What needs to be done -
Copy the data below with each "Where should I click to" changed to "Where should I tap to", leaving everything else untouched.

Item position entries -
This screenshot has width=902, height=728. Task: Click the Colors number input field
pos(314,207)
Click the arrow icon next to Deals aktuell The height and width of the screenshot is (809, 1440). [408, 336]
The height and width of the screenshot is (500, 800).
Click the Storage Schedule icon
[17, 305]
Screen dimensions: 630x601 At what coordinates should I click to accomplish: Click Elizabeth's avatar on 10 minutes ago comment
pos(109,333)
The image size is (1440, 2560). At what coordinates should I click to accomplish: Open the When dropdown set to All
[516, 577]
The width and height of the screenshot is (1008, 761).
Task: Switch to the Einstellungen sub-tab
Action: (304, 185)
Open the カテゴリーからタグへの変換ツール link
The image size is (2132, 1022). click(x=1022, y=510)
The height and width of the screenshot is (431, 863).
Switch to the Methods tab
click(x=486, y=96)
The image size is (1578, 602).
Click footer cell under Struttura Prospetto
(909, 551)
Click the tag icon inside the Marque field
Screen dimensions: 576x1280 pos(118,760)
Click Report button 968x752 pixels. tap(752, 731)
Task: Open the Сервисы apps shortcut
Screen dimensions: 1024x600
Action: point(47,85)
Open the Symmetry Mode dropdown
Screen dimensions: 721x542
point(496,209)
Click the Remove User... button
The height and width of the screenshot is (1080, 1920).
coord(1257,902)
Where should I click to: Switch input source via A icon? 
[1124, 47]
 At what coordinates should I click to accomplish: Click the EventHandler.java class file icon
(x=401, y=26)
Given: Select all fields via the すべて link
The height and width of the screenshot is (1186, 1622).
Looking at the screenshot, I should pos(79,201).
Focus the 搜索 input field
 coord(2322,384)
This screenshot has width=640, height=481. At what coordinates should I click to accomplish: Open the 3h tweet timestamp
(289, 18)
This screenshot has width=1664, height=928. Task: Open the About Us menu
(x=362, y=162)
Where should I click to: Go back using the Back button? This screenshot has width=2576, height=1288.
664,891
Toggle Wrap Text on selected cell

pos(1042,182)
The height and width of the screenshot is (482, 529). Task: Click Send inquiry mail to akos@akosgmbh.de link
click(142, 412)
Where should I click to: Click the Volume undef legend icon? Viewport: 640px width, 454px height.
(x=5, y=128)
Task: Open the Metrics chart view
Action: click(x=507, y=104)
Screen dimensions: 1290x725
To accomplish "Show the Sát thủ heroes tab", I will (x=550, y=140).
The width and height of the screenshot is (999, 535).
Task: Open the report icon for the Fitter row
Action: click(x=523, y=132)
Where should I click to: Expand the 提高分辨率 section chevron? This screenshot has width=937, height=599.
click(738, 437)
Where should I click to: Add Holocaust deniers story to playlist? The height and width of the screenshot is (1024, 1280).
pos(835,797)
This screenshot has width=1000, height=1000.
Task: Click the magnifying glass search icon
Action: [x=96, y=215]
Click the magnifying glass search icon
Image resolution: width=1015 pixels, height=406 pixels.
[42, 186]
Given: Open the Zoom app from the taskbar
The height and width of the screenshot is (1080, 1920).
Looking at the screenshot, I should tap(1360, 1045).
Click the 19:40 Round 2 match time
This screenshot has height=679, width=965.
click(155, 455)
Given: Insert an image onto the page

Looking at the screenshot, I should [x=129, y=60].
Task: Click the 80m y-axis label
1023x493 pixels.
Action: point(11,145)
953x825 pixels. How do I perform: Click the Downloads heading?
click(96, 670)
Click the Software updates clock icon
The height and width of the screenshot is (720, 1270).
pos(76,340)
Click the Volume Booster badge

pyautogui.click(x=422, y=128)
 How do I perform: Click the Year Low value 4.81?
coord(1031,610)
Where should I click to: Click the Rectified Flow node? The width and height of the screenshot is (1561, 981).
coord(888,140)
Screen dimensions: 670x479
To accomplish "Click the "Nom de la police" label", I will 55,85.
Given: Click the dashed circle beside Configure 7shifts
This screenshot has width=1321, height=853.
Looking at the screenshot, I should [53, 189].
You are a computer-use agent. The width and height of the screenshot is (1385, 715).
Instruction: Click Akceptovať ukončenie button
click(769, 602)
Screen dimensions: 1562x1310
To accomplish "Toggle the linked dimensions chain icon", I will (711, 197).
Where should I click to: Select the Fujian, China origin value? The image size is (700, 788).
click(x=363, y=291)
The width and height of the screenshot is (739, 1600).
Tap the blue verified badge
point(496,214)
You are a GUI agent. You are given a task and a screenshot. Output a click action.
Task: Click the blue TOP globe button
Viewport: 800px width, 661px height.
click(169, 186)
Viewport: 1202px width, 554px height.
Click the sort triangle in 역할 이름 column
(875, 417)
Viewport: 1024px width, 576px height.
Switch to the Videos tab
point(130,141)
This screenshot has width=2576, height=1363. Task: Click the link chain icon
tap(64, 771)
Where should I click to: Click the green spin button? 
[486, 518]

Result of this exercise -
This screenshot has width=902, height=728. Task: Click the Colors number input field
pos(314,207)
Click the arrow icon next to Deals aktuell The height and width of the screenshot is (809, 1440). [408, 336]
The height and width of the screenshot is (500, 800).
Click the Storage Schedule icon
[17, 305]
Screen dimensions: 630x601 At what coordinates should I click to accomplish: Click Elizabeth's avatar on 10 minutes ago comment
pos(109,333)
The image size is (1440, 2560). At what coordinates should I click to accomplish: Open the When dropdown set to All
[516, 577]
The width and height of the screenshot is (1008, 761).
Task: Switch to the Einstellungen sub-tab
Action: (304, 185)
Open the カテゴリーからタグへの変換ツール link
The image size is (2132, 1022). click(x=1022, y=510)
The height and width of the screenshot is (431, 863).
Switch to the Methods tab
click(x=486, y=96)
The image size is (1578, 602).
Click footer cell under Struttura Prospetto
(909, 551)
Click the tag icon inside the Marque field
Screen dimensions: 576x1280 pos(118,760)
Click Report button 968x752 pixels. tap(752, 731)
Task: Open the Сервисы apps shortcut
Screen dimensions: 1024x600
Action: point(47,85)
Open the Symmetry Mode dropdown
Screen dimensions: 721x542
point(496,209)
Click the Remove User... button
The height and width of the screenshot is (1080, 1920).
coord(1257,902)
Where should I tap to: Switch input source via A icon? 
[1124, 47]
 At what coordinates should I click to accomplish: Click the EventHandler.java class file icon
(x=401, y=26)
Given: Select all fields via the すべて link
The height and width of the screenshot is (1186, 1622).
Looking at the screenshot, I should pos(79,201).
Focus the 搜索 input field
 coord(2322,384)
This screenshot has width=640, height=481. At what coordinates should I click to accomplish: Open the 3h tweet timestamp
(289, 18)
This screenshot has width=1664, height=928. Task: Open the About Us menu
(x=362, y=162)
Where should I tap to: Go back using the Back button? This screenshot has width=2576, height=1288.
664,891
Toggle Wrap Text on selected cell

pos(1042,182)
The height and width of the screenshot is (482, 529). Task: Click Send inquiry mail to akos@akosgmbh.de link
click(142, 412)
Where should I tap to: Click the Volume undef legend icon? Viewport: 640px width, 454px height.
(x=5, y=128)
Task: Open the Metrics chart view
Action: click(x=507, y=104)
Screen dimensions: 1290x725
To accomplish "Show the Sát thủ heroes tab", I will (x=550, y=140).
The width and height of the screenshot is (999, 535).
Task: Open the report icon for the Fitter row
Action: click(x=523, y=132)
Where should I tap to: Expand the 提高分辨率 section chevron? This screenshot has width=937, height=599.
click(738, 437)
Where should I tap to: Add Holocaust deniers story to playlist? The height and width of the screenshot is (1024, 1280).
pos(835,797)
This screenshot has width=1000, height=1000.
Task: Click the magnifying glass search icon
Action: [x=96, y=215]
Click the magnifying glass search icon
Image resolution: width=1015 pixels, height=406 pixels.
[42, 186]
Given: Open the Zoom app from the taskbar
The height and width of the screenshot is (1080, 1920).
Looking at the screenshot, I should tap(1360, 1045).
Click the 19:40 Round 2 match time
This screenshot has height=679, width=965.
click(155, 455)
Given: Insert an image onto the page

Looking at the screenshot, I should [x=129, y=60].
Task: Click the 80m y-axis label
1023x493 pixels.
Action: point(11,145)
953x825 pixels. How do I perform: Click the Downloads heading?
click(96, 670)
Click the Software updates clock icon
The height and width of the screenshot is (720, 1270).
pos(76,340)
Click the Volume Booster badge

pyautogui.click(x=422, y=128)
 How do I perform: Click the Year Low value 4.81?
coord(1031,610)
Where should I tap to: Click the Rectified Flow node? The width and height of the screenshot is (1561, 981).
coord(888,140)
Screen dimensions: 670x479
To accomplish "Click the "Nom de la police" label", I will 55,85.
Given: Click the dashed circle beside Configure 7shifts
This screenshot has width=1321, height=853.
Looking at the screenshot, I should [53, 189].
You are a computer-use agent. The width and height of the screenshot is (1385, 715).
Instruction: Click Akceptovať ukončenie button
click(769, 602)
Screen dimensions: 1562x1310
To accomplish "Toggle the linked dimensions chain icon", I will (711, 197).
Where should I tap to: Select the Fujian, China origin value? The image size is (700, 788).
click(x=363, y=291)
The width and height of the screenshot is (739, 1600).
Tap the blue verified badge
point(496,214)
You are a GUI agent. You are given a task and a screenshot. Output a click action.
Task: Click the blue TOP globe button
Viewport: 800px width, 661px height.
click(169, 186)
Viewport: 1202px width, 554px height.
Click the sort triangle in 역할 이름 column
(875, 417)
Viewport: 1024px width, 576px height.
Switch to the Videos tab
point(130,141)
This screenshot has width=2576, height=1363. Task: Click the link chain icon
tap(64, 771)
Where should I tap to: Click the green spin button? 
[486, 518]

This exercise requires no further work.